Is there any doubt about what’s going to win? I swore I’d never vote for a superhero film, but how can you not vote for Spider-Man? The last time I was this excited by the creativity in an animated film was when I saw [2001’s] Shrek. It is a complete work of art and the other nominees aren’t even in the same hemisphere: Incredibles 2 and Ralph Breaks the Internet are the same old stuff; Isle of Dogs is what Wes Anderson has done before; and I’ve not seen the other one [Mirai].
My Vote: Spider-Man: Into the Spider-Verse

This is nothing new: The sad fact is that the majority of the Academy’s 8,000-plus voting members don’t have any regard or appreciation for animation craft, and they prove it year after year.

So, is there anything the Academy can do? It may surprise readers to learn that the Academy has rules in place for most film categories that require voters to watch all the films in those categories.
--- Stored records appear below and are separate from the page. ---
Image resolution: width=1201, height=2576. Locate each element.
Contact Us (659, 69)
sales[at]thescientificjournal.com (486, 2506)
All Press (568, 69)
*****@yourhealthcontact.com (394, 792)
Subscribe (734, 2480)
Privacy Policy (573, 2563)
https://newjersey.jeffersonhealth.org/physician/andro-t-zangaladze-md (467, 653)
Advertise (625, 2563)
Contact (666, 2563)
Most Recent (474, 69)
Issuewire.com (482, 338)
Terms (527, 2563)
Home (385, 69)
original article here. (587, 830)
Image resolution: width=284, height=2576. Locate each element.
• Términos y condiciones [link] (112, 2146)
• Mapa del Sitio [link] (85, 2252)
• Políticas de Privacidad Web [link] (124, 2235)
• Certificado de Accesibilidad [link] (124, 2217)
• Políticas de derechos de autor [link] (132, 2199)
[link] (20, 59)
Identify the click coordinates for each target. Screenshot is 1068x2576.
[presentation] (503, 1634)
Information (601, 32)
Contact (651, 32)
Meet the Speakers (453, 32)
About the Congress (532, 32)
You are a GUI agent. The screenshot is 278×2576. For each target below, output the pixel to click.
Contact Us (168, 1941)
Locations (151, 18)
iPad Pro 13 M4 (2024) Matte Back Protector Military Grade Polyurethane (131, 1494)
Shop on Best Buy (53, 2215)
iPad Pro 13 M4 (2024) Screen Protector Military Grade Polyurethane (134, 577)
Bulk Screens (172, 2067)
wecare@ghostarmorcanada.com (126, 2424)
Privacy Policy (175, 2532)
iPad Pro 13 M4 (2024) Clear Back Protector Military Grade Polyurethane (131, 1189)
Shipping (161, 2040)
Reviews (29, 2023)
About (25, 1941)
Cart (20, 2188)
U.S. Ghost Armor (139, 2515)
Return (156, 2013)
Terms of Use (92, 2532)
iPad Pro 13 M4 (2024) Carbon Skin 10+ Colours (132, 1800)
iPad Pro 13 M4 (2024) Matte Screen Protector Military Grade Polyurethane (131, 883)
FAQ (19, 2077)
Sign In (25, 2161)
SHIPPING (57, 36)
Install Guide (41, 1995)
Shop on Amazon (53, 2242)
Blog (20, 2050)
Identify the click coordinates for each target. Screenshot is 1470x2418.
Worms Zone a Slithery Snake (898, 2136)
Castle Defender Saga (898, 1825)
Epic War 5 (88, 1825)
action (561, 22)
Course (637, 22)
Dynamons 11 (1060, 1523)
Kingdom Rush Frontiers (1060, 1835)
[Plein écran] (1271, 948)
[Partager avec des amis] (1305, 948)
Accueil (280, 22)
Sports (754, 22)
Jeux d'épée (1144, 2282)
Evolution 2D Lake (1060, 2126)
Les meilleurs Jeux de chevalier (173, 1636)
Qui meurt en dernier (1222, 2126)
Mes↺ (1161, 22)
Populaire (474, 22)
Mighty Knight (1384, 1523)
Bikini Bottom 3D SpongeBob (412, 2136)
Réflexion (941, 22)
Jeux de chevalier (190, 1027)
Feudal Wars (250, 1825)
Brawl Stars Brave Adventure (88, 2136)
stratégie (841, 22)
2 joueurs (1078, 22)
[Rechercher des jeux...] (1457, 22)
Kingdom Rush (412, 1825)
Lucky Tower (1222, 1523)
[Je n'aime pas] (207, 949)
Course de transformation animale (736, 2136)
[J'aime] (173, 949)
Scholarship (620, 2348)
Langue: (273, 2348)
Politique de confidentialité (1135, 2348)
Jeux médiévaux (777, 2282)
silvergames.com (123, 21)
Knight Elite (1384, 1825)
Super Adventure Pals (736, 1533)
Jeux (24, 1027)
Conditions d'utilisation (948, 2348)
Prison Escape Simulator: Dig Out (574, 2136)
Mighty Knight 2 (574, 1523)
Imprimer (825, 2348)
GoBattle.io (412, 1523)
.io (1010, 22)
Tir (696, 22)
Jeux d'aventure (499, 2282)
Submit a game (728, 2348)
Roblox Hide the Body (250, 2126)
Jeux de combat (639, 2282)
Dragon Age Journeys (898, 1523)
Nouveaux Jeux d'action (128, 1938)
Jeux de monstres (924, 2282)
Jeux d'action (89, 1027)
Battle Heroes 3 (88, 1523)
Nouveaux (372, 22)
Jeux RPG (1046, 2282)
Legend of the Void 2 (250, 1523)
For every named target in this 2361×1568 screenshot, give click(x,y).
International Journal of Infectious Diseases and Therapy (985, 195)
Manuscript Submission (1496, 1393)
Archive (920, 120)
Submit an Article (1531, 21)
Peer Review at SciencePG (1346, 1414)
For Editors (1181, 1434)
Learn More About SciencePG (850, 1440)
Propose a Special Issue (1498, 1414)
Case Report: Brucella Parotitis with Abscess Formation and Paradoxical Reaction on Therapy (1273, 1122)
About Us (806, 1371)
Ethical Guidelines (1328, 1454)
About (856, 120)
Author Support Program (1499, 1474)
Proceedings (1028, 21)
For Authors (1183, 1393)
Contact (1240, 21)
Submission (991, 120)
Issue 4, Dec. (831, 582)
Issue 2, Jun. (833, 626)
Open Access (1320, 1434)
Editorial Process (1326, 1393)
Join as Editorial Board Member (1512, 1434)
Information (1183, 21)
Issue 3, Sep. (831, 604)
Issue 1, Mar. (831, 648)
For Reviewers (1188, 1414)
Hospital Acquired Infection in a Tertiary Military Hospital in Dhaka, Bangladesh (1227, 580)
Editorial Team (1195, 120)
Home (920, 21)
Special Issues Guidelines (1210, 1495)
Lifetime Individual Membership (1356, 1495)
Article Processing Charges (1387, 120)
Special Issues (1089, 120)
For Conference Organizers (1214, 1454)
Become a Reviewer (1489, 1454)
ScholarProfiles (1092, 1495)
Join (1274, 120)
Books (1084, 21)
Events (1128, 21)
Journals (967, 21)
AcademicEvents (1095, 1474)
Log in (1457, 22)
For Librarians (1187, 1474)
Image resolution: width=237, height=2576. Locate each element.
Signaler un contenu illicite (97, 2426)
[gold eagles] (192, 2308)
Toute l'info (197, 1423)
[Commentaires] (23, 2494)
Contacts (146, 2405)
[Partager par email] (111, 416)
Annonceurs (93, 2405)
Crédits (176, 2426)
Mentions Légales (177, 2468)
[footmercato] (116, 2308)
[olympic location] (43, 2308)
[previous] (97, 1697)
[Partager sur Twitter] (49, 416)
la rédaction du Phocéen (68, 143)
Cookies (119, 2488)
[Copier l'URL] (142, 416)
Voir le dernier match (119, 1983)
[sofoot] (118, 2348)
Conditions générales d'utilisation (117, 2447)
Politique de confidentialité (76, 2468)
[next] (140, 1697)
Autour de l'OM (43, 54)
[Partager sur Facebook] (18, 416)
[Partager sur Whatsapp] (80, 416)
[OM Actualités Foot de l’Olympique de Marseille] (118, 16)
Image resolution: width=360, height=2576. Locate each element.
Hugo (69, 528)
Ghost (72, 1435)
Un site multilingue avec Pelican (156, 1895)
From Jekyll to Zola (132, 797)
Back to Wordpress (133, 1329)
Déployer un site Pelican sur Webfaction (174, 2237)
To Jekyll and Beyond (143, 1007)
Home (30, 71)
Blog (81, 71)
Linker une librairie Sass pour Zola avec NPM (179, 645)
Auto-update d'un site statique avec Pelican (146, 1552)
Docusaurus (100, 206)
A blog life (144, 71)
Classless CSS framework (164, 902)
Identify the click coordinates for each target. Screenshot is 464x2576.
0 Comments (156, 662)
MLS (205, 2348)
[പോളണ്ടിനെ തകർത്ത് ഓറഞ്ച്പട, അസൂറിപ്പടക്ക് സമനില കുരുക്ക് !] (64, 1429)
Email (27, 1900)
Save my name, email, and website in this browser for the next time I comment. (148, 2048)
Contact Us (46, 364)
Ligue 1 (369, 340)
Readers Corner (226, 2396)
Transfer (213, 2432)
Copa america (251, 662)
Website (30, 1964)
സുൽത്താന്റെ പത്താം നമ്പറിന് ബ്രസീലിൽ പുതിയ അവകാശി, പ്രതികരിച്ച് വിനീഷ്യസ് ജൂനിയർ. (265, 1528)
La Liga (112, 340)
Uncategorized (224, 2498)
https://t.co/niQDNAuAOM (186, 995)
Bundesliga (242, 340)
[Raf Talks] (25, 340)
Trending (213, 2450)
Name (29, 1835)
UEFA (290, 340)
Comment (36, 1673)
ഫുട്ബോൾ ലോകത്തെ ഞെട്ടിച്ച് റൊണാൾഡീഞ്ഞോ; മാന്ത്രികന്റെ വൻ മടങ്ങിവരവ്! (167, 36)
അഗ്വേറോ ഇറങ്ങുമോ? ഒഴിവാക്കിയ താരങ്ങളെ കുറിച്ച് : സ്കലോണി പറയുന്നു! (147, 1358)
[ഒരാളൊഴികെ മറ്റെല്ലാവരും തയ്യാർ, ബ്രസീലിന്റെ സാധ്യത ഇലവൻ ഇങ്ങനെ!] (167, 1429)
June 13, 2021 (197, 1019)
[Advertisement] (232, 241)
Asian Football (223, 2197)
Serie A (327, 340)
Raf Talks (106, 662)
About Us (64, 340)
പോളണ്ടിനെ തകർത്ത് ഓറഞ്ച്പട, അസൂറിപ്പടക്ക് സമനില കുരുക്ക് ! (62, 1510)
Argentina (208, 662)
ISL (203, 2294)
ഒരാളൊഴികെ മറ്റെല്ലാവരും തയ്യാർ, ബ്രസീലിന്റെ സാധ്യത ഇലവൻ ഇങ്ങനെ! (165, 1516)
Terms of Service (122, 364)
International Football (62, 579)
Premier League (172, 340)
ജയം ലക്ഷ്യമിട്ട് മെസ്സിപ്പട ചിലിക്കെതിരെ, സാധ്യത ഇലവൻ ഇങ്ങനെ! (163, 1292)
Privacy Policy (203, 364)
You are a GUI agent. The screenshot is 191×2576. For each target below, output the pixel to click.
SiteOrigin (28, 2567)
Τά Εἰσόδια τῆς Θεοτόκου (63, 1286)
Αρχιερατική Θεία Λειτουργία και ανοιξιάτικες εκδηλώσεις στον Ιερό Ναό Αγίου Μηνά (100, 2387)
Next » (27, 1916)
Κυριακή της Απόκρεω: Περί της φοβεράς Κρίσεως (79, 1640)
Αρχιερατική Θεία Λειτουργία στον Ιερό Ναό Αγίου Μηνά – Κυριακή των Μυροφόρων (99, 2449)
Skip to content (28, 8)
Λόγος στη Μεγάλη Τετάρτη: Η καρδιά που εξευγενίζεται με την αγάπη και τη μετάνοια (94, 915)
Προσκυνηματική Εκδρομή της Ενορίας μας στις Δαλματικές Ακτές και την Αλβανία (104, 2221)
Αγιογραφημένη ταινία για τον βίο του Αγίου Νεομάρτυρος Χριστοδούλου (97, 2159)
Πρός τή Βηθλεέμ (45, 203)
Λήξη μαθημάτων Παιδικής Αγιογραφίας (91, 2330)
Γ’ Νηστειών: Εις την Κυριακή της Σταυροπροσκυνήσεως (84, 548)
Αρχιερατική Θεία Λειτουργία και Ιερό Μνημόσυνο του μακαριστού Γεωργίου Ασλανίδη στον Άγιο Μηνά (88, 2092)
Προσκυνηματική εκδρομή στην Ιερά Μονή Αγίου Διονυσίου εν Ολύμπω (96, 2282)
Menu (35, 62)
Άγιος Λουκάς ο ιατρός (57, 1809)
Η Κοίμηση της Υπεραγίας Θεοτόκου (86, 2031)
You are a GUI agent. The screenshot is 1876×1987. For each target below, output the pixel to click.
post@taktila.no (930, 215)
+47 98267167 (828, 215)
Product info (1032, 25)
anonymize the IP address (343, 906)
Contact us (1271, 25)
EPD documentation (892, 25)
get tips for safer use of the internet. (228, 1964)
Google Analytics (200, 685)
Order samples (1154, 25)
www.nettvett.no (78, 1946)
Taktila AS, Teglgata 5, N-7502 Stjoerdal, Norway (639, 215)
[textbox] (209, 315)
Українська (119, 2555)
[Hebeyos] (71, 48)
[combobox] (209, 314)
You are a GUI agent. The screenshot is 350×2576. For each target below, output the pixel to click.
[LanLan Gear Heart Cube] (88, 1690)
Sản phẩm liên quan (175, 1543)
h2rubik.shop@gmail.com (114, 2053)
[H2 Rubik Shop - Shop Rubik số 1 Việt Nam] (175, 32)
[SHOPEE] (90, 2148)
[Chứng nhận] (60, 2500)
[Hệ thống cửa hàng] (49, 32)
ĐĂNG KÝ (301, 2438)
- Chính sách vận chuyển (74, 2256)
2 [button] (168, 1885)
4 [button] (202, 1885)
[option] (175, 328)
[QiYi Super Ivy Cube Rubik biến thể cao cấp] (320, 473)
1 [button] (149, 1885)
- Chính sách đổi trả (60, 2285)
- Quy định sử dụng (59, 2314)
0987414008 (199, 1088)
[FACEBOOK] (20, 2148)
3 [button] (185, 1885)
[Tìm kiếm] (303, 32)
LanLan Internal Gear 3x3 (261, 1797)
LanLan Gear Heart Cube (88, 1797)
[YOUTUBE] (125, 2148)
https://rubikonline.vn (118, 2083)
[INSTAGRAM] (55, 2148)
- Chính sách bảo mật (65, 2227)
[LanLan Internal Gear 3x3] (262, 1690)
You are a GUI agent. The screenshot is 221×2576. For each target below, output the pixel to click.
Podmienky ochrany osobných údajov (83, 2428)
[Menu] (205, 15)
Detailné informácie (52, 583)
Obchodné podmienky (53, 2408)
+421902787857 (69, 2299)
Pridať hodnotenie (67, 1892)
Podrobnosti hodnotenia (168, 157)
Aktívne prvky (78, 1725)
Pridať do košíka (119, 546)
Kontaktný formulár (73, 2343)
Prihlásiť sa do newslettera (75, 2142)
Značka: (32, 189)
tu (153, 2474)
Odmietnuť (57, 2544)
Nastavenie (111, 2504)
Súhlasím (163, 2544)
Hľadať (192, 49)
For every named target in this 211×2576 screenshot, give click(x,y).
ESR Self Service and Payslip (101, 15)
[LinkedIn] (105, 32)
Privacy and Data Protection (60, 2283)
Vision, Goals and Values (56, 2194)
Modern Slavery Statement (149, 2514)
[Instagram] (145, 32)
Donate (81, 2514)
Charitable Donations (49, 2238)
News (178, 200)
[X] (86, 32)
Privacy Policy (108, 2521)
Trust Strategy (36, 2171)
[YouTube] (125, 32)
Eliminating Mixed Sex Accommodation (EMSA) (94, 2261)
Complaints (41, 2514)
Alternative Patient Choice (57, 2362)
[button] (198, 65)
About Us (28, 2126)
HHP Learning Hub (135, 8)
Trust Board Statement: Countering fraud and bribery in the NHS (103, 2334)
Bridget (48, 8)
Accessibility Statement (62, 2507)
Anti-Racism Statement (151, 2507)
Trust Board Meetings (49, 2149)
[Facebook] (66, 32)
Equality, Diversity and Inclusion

The following categories require that Academy voters view all the nominated films in a category before voting:

  • Animated Short Film
  • Live Action Short Film
  • Documentary Short Subject
  • Documentary Feature
  • Foreign Language Film Award

That’s every film award category, in fact, except for Best Picture and Best Animated Feature.

So the question is, why doesn’t the animated feature award follow the rules that have been established for the majority of the other film awards? I’ve got my theories, and you’ve probably got your own.

But the bottomline is that this is a very simple rule change that would positively impact the quality and diversity of winners selected in the animated feature category. The Academy rules for each category are set by the the individual craft branches of the Academy, and in the case of feature animation, that authority belongs to the Short Films and Feature Animation Branch Executive Committee.

Regardless of who wins the Oscar tonight, it’s time for the animation world to demand that the Academy begins treating animation with the respect it deserves. At the very least, filmmakers deserve to have their hard work viewed by the people who are judging their work. Anything less than that is an insult to the animation community.